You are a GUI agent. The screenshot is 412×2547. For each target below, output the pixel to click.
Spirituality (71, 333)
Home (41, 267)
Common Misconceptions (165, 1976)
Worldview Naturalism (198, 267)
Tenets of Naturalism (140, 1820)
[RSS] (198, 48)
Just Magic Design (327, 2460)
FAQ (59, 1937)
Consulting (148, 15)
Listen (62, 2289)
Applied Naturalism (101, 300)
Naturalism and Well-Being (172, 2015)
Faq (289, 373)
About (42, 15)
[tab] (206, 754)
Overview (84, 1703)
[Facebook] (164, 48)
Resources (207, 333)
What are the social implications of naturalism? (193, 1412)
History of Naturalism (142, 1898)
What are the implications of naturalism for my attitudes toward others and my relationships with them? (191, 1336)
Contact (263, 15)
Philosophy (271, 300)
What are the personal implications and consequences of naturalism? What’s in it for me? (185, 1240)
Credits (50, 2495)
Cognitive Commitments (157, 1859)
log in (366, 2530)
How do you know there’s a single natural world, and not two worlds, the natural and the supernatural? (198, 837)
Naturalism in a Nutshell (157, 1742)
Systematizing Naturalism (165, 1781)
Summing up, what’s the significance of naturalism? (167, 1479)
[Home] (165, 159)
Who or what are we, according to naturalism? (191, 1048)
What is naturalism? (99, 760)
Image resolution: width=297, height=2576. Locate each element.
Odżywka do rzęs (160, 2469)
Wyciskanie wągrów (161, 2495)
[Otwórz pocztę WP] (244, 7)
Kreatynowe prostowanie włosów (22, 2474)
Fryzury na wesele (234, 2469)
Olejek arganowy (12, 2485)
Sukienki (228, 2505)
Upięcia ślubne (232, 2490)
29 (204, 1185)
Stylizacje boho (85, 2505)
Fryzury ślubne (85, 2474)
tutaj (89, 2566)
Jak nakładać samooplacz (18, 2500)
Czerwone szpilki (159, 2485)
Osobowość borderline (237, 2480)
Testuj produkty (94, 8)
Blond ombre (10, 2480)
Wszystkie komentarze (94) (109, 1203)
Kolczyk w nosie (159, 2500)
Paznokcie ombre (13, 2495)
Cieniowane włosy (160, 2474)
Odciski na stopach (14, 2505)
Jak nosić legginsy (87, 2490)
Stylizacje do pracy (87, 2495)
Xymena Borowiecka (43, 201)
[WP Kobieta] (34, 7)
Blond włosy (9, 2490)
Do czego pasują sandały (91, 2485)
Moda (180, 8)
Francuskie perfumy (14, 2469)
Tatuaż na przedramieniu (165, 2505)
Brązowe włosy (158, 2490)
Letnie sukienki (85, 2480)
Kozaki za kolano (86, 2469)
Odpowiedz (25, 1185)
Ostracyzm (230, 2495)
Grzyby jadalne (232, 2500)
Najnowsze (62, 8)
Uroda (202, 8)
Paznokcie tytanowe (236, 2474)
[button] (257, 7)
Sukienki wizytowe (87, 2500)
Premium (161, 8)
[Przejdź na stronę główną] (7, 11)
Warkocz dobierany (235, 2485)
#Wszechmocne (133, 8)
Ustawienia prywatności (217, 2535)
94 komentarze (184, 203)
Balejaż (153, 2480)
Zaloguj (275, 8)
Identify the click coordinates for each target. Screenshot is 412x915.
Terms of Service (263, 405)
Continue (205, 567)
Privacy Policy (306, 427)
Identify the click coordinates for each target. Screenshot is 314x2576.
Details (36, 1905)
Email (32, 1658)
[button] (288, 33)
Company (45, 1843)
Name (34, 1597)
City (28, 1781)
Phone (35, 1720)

------------------------

Using the records above, set down exactly the lines from the one with "[Otwórz pocztę WP] (244, 7)" through the one with "Paznokcie ombre (13, 2495)", inclusive, and nothing more.

[Otwórz pocztę WP] (244, 7)
Kreatynowe prostowanie włosów (22, 2474)
Fryzury na wesele (234, 2469)
Olejek arganowy (12, 2485)
Sukienki (228, 2505)
Upięcia ślubne (232, 2490)
29 (204, 1185)
Stylizacje boho (85, 2505)
Fryzury ślubne (85, 2474)
tutaj (89, 2566)
Jak nakładać samooplacz (18, 2500)
Czerwone szpilki (159, 2485)
Osobowość borderline (237, 2480)
Testuj produkty (94, 8)
Blond ombre (10, 2480)
Wszystkie komentarze (94) (109, 1203)
Kolczyk w nosie (159, 2500)
Paznokcie ombre (13, 2495)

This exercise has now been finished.